Providing us with those bare bones pieces of information would have enabled us to think about next steps without compromising any privacy or placing an onerous burden on anyone.

We think it would have been easy and appropriate for us to be notified of the publication of the judgment by the Judicial Press Office. The JPO do sometimes circulate judgments about to be published to journalists – occasionally if we have directly expressed an interest in a particular case they will also circulate to us, which means we get the same head start that the press get to write the case up. Unfortunately in this instance we didn’t get that.

We don’t want to criticise any individual – this is new stuff and the lines are not yet clearly drawn, and there may well have been reasons why (for example) counsel for the child could not respond to our email. But it is surprising that nobody we sought information from could really give us any useful information.

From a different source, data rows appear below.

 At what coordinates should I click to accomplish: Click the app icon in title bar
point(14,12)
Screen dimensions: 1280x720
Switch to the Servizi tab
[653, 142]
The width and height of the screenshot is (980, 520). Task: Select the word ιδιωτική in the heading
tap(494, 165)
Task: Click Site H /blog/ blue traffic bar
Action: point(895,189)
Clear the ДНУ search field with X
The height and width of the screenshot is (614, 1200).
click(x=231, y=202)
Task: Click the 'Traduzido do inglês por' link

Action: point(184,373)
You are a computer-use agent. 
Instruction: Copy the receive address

Having thought about how this might be made to work better without causing disruption or administrative headache, we suggest:

  • where a legal blogger attends a hearing the practice should be that the court, via the judges’ Associate (or where there is no Associate the Applicant’s solicitor?) will notify the blogger of the date of the subsequent hearing or hand down, and will distribute a copy of any judgment at the point when it is handed down / sent to BAILII.
  • there should be an identified point of contact for a legal blogger to make basic enquiries about dates and obtaining judgments or copies of reporting restriction orders (again this might be the judge where there is an Associate or the Applicant’s solicitor). That person could circulate any relevant communication to other parties as necessary / appropriate.
  • there should be an expectation that a basic response should be provided (as per existing HMCTS guidance regarding enquiries from journalists), but of course no need to divulge confidential details of the substance of the matter.
  • Perhaps the FP301 could be amended (or a separate form developed) so that a legal blogger might ask for a copy of a specific document or the judgment, or notification of future hearing dates and provide their contact details so that this can be directed.

We don’t see any particular reason why this should not also apply to journalists – we’re not asking for special treatment, just that a right of access, even it attenuated by restrictions on reporting, is made meaningful for all those interested in public interest reporting.

Of course, the main priority and focus of everyone involved in cases of this sort should be on the children and the parties, and on getting to the point of a sound final decision. We don’t want legal blogging to detract from that at all, but we don’t think it needs to. It just requires some small adjustments to enable us to make more use of the pilot scheme to advance the public interest without compromising the efficiency of the proceedings or the welfare of the children involved.